[Passage shown]
————

This message and any attachment may contain information that is confidential 
and/or proprietary. Any use, disclosure, copying, storing, or distribution of 
this e-mail or any attached file by anyone other than the intended recipient is 
strictly prohibited. If you have received this message in error, please notify 
the sender by reply email and delete the message and any attachments. Thank you.


Re: CDCR performance issues

2018-03-23 Thread Tom Peters
Thanks for responding. My responses are inline.

> On Mar 23, 2018, at 8:16 AM, Amrit Sarkar <sarkaramr...@gmail.com> wrote:
> 
> Hey Tom,
> 
> I'm also having issue with replicas in the target data center. It will go
>> from recovering to down. And when one of my replicas go to down in the
>> target data center, CDCR will no longer send updates from the source to
>> the target.

————

[Information provided]
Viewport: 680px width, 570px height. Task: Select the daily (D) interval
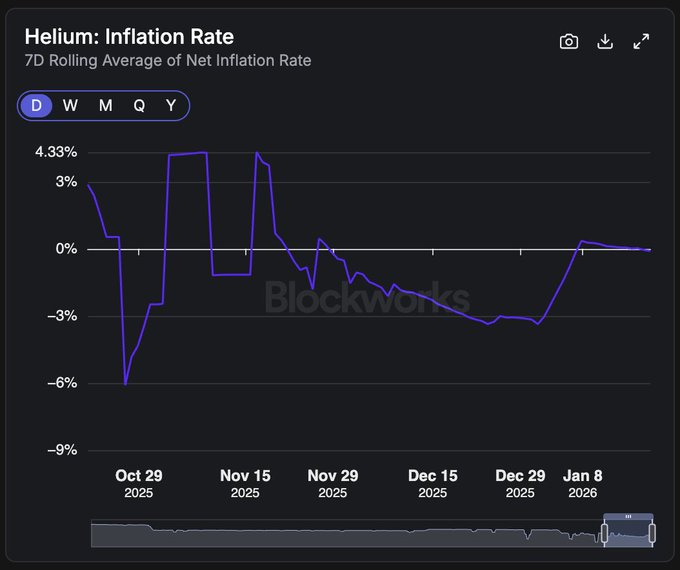point(37,106)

————

[Tasks and exercises]
1. List every action that the notice at the top of the passage shown forbids anyone other than the intended recipient to perform.
2. Answer these questions about the passage shown:
(a) What two things does the notice ask someone who received the message in error to do?
(b) What date appears on the thread line beside Tom Peters's name?
(c) According to the quoted lines, what stops happening once a replica in the target data center goes down?
The listing plays no part in this work.

[Task answers]
1. Use, disclosure, copying, storing, and distribution.

2.
(a) Notify the sender by reply email, and delete the message and any attachments.
(b) 2018-03-23.
(c) CDCR stops sending updates from the source to the target.